Photoelectrochemical cells (PECs) hold great promise as an environmentally friendly method of converting sunlight into energy-dense chemicals. For example, the PEC approach can find application in the synthesis of multi-carbon-based hydrocarbons (C2+) by solar driven reduction of carbon dioxide (CO2R), and in the generation of hydrogen by solar water splitting. However, the electrochemical environment poses significant challenges to the performance and stability of semiconductor based photoelectrodes. Tackling these challenges requires careful understanding of the behaviour of photoelectrode interfaces at the microscopic scale. Here we show examples of characterization techniques that can help to quantify the performance and stability of photoelectrode surfaces with nanometer resolution, using, as a model system, thin films of TiO2 deposited for corrosion protection by atomic layer deposition (ALD).
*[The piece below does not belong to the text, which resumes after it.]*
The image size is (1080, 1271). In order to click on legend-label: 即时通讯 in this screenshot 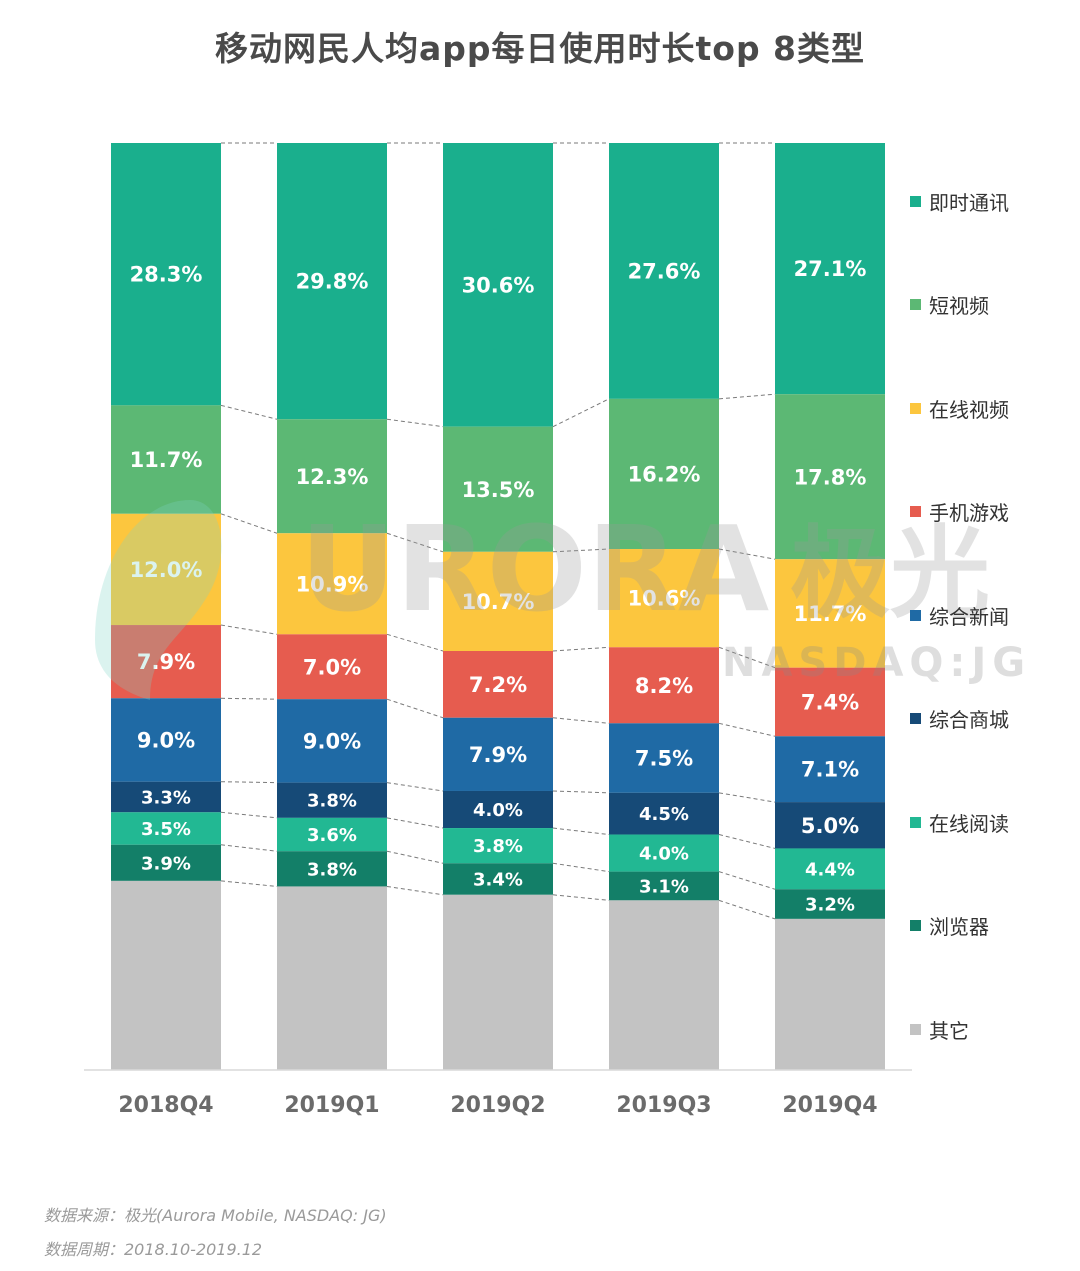, I will do `click(969, 202)`.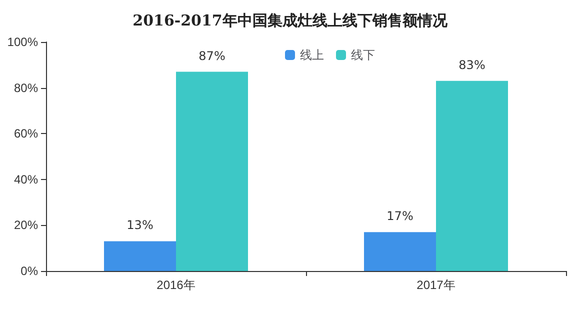 Image resolution: width=580 pixels, height=321 pixels. I want to click on data-label: 83%, so click(472, 65).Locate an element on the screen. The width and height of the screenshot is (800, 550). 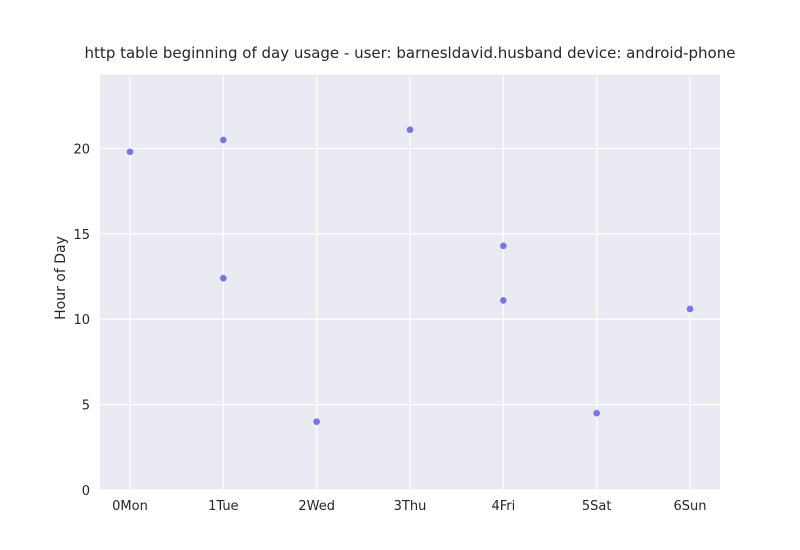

A detailed analysis of Kelvin probe force microscopy (KPFM) measurements under intermitent illumination allows us to analyze the evolution of surface potential over time and extract localized time constants for carrier dynamic processes on the surface. Furthermore, using operando spectroscopic ellipsometry (SE), we can directly quantify the intrinsic stability of these protective overlayers under PEC water splitting conditions, particularly as a function of the degree of crystallinity of the TiO2 film. We will also provide examples of stable photoelectrodes based on Si/GaN and ZnTe for H2 production and CO2 photoelectroreduction, respectively.